On Monday morning, two vans arrived at Autong’s Lansvale warehouse and left with boxes of the toys.
RELATED: Aussie toys sold under iconic ‘Australian Made’ label made in China
Just after midday, a truck belonging to the freight, transport and warehousing facility CTI Logistics arrived at Autong Trading and began loading boxes.
Some of the boxes, which are stamped “Autong” and “Made in China”, appeared to have had stickers identifying what type of koala or kangaroo toy they contained torn off.
The truck then took the cargo to the massive 20,000-square-metre logistics distribution centre at Ingleburn, where the boxes were slapped with stickers saying “WA”.
Mr Zhang sells his Chinese-made koalas and kangaroos as “Australian Made” to shops all around the country.
Exclusive video filmed inside the warehouse four years ago shows a worker swapping the tags, and the space stacked to the ceiling with boxes of the imported toys.
A special news.com.au investigation has tracked the latest shipment of toy koalas and kangaroos which arrived on January 22 this year in a container aboard the Chinese ship YM Wealth.
Port Botany sources confirmed the container, which news.com.au filmed being unloaded at the manufacturer’s southwestern Sydney warehouse, sailed from Shanghai, China on January 1 via Taiwan and Melbourne to Sydney.
A former worker at the toy warehouse told news.com.au that the Australian Made tags she attached to the toys were also fake, and manufactured in China and imported with the Chinese toys.

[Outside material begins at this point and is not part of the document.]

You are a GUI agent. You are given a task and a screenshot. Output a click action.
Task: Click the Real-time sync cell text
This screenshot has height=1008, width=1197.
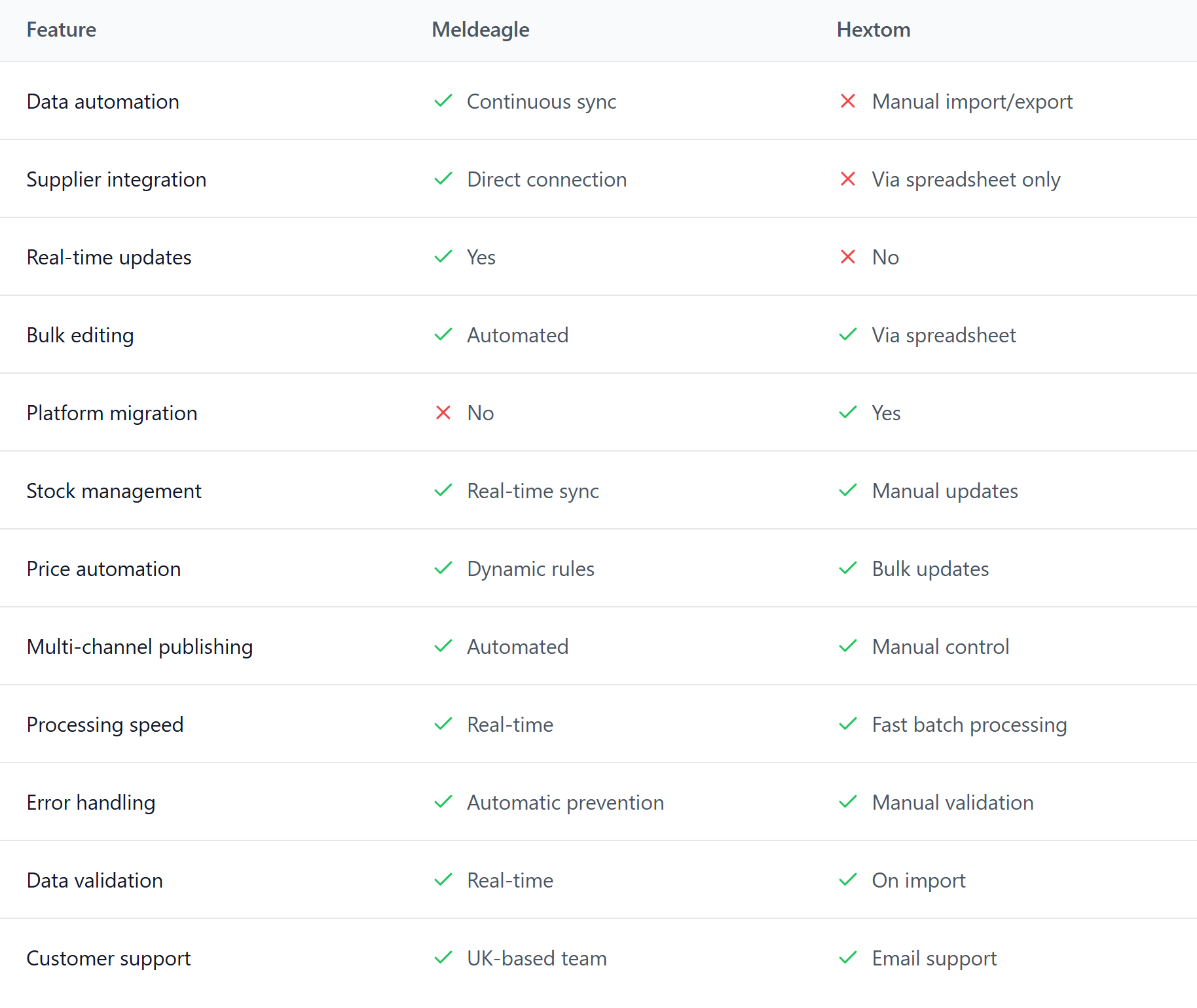[x=533, y=491]
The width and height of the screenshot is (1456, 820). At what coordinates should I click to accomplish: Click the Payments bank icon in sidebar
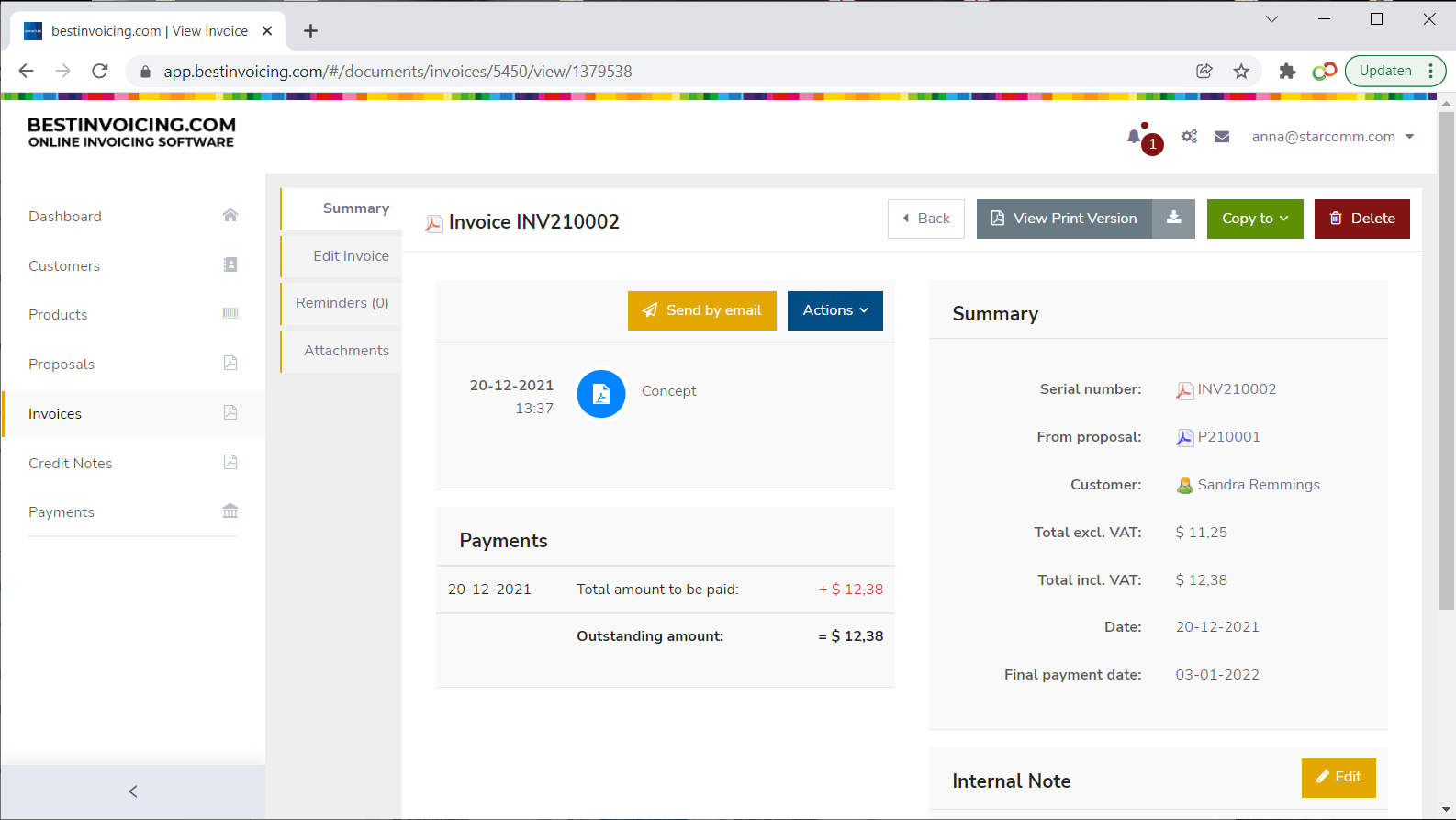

The famous logo with a stylised yellow kangaroo against a green background on a triangular-shaped tag is an internationally trusted brand meant only for locally made goods.
Video filmed last month obtained by news.com.au shows the Chinese-Australian man who runs the toy business and his staff unpacking a container load four days before Australia Day.
They are the same boxes with the company’s name, Autong, on the side with “Made in China” on the box.
Mr Lazzaro told news.com.au Australian Made was pursuing an investigation of Oz Natives, as “all complaints regarding misuse of the logo are investigated by the Australian Made Campaign and its legal team”.
“Unfortunately, there will always be some businesses that intentionally break the rules and deceive,” he said.
“In these instances, the Australian Made Campaign will pursue these businesses aggressively.”
Mr Zhang from Oz Natives denied the claims and told news.com.au that although the fabric for the toys was imported from China, all “the cutting, sewing and stuffing” of the toys took place at Lansvale.
He blamed both “disputes” from the past and a “dirty tricks” campaign he alleges has been played on him by someone in the 30-unit strata complex where he warehouses his toy imports.
According to the Australian Made criteria, For the logo to be used in conjunction with the representations “Australian Made”, “Manufactured in Australia” or “Made in Australia”: the good “must be last substantially transformed in Australia”.
The ex-employee of Autong told news.com.au no manufacturing was done on the premises.
Two old sewing machines were kept there “just for show” along with a stitched but unstuffed toy koala, the former staff member revealed.
She said when she was first employed there, the toys arrived with a fabric tag saying “handcrafted in China” which she was instructed to remove.
The Autong toys are designed in Australia but wholly made in China, and “Manufactured in China” is written on the tag they arrive with and which is then removed in the warehouse.
It is replaced with two new tags, one with the brand “Oz Natives” plus the “Australian Made” triangular tag attached to the toy animal’s ear.
As business grew, the toys would arrive from China with a “Made in Australia” tag sewn in, although the cardboard Chinese labels were still attached and had to be removed and replaced with the “Australian Made” triangle tags.
The ex-staffer told news.com.au on a previous occasion following a visit by an Australian customs officer, 600 boxes of koalas and kangaroos were moved out of the factory to store at a family address in the Sydney suburb of Merrylands.